== Extrait fourni
Il est dès lors difficile de seulement parler de la contemplation, puisque celle-ci est par essence muette, pure réception de ce qu'elle aperçoit, expérience à peine traduisible en mots.  
Ineffable, la contemplation peut ainsi paraître tellement subtile qu'elle en devient évanescente. Il importe déjà de cerner cette notion de contemplation, qui paraît si fuyante. Elle prétend nous faire échapper à la sensibilité immédiate, pour nous présenter, immédiatement, sans intermédiaire, les essences les plus hautes. A quoi accède-t-on dans la contemplation ? Quel est son objet ?
 
2) La contemplation comme vision.
La contemplation ne peut se confondre avec la simple distraction, ou l'attitude oisive de celui qui baye aux corneilles (qui "rêvasse, perd son temps en regardant en l'air niaisement" (Robert) ), du doux rêveur. La contemplation est une activité de l'âme -et pas un relâchement ou une faiblesse passagère de l'esprit.
La contemplation est plus que la simple observation, qui se tient à distance de son objet et l'étudie avec scrupule, tandis que la contemplation prétend s'emplir de ce qu'elle regarde. Elle est bien un regard attentif, mais porté vers des réalités célestes, alors que l'observation ne peut pas dépasser le cadre de l'expérience sensible, naturelle (observation des plantes, des animaux, d'un paysage ou des astres).  
La contemplation contient en elle le mot "templum" qui désigne le lieu sacré. Originellement, la contemplation désigne l'espace tracé dans l'air par un devin en vue de l'observation des augures (signes bon ou mauvais envoyés par la nature). La contemplation a rapport au sacré, à ce qui est tout autre, situé à part du monde sensible. La contemplation nous fait voir l'inouï (Rimbaud). La contemplation culmine bien en une illumination, au sens où elle rejoint la pure lumière, comme lorsque, à la fin du livre VI de la République, l'âme rejoint l'Idée du Bien, lumière qui éclaire toutes les autres idées. Selon le Pseudo-Denys (Hiérarchie céleste, IV, 2), contempler, c'est recevoir la lumière.
====
== Données d'entrée
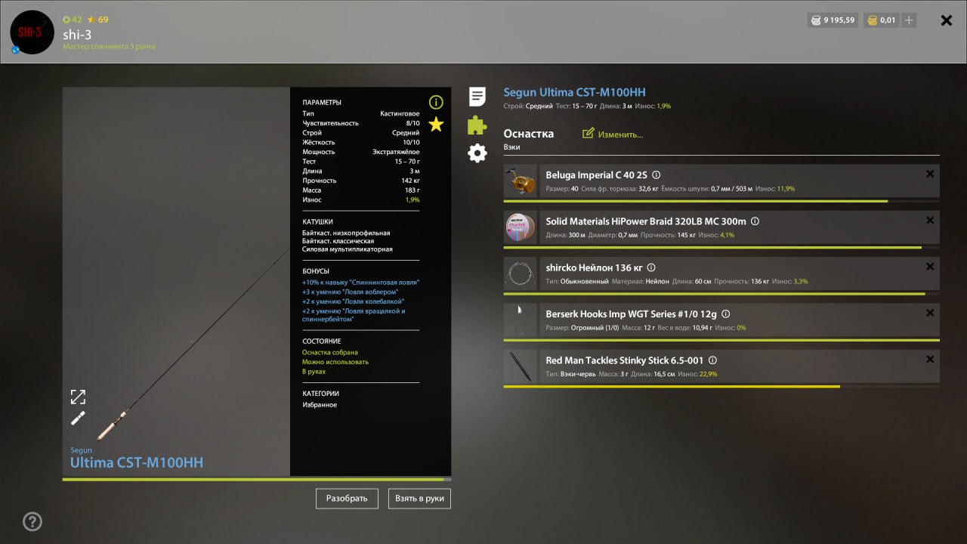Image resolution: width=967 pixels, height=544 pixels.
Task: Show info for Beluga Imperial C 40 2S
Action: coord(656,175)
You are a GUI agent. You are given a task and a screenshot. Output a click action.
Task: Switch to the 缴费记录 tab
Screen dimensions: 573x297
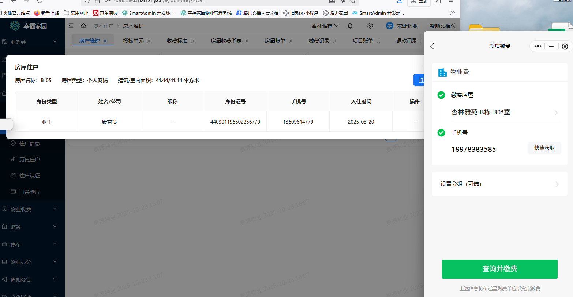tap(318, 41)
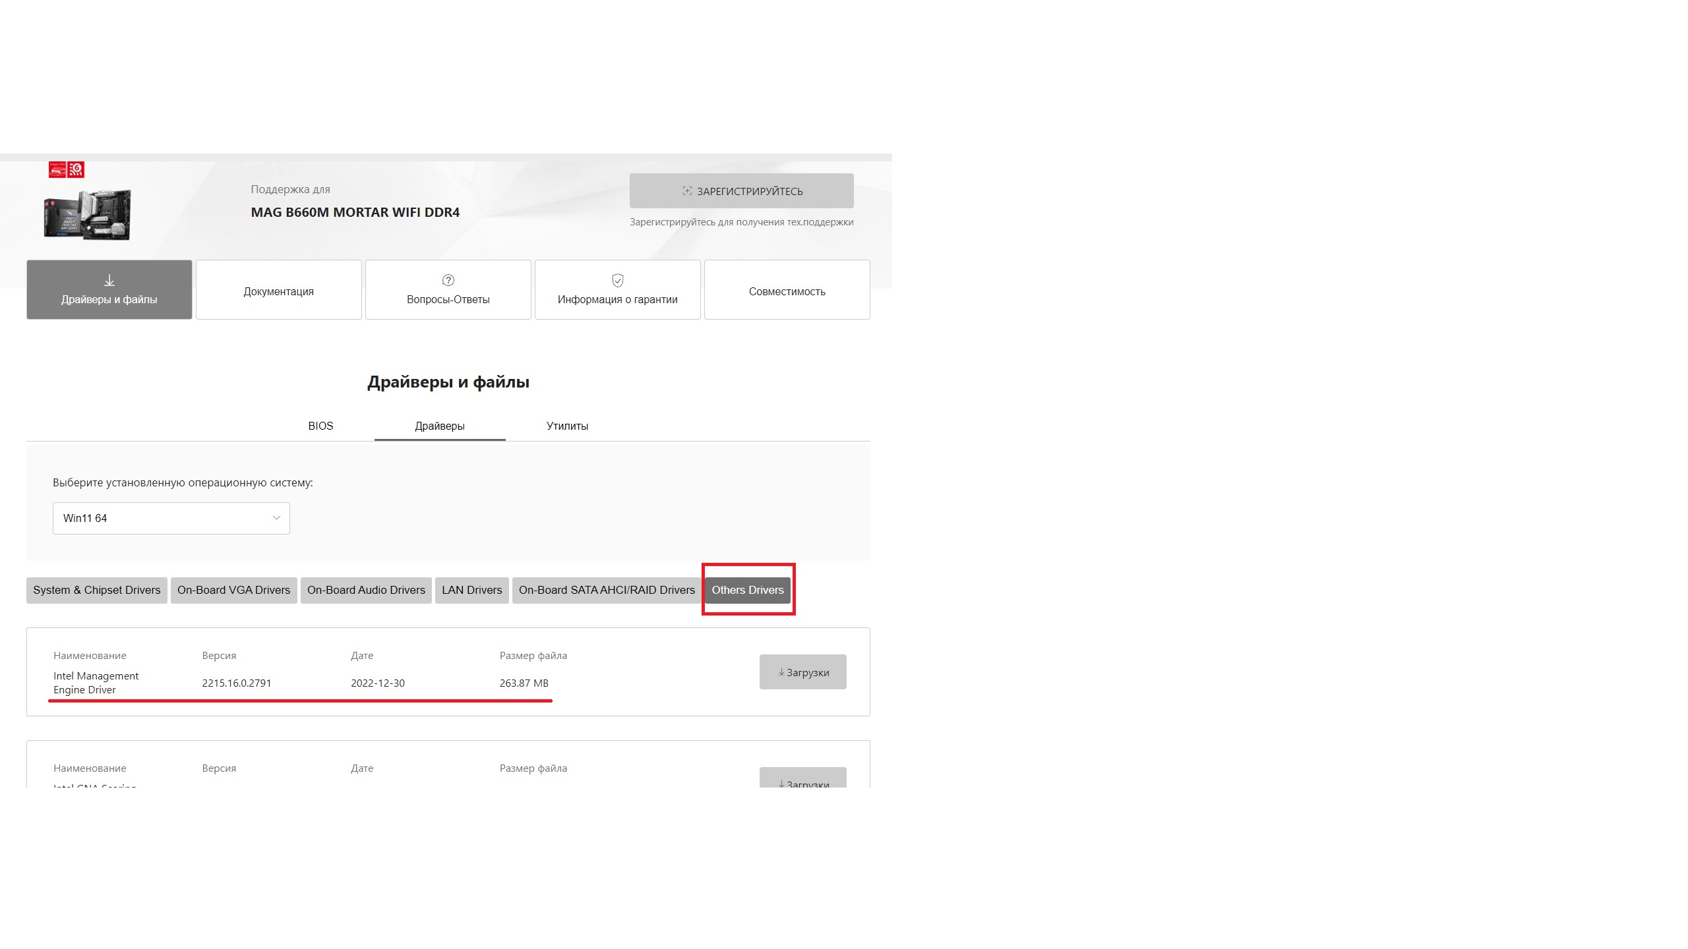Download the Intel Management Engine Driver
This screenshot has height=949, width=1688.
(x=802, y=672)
====
Consignes de travail:
1. Répondez aux questions suivantes sur l'extrait consacré à la contemplation :
(a) Quel mot, contenu dans « contemplation », désigne le lieu sacré ?
(b) Que désignait originellement la contemplation ?
(c) Selon le Pseudo-Denys, qu'est-ce que contempler ?
2. Mettez en tableau Markdown, avec les colonnes « N° » et « Ligne », les lignes de la liste : commencez à la ligne qui contient « You are a GUI » et arrêtez-vous à la fin de la liste, en omettant les lignes vides et les images.
Cette liste n'a aucun lien avec l'extrait.

Réponses dans l'ordre:
1.
(a) Le mot « templum ».
(b) L'espace tracé dans l'air par un devin en vue de l'observation des augures.
(c) C'est recevoir la lumière.

2.
| N° | Ligne |
|---|---|
| 1 | You are a GUI agent. You are given a task and a screenshot. Output a click action. |
| 2 | Task: Switch to the 缴费记录 tab |
| 3 | Screen dimensions: 573x297 |
| 4 | tap(318, 41) |
| 5 | Download the Intel Management Engine Driver |
| 6 | This screenshot has height=949, width=1688. |
| 7 | (x=802, y=672) |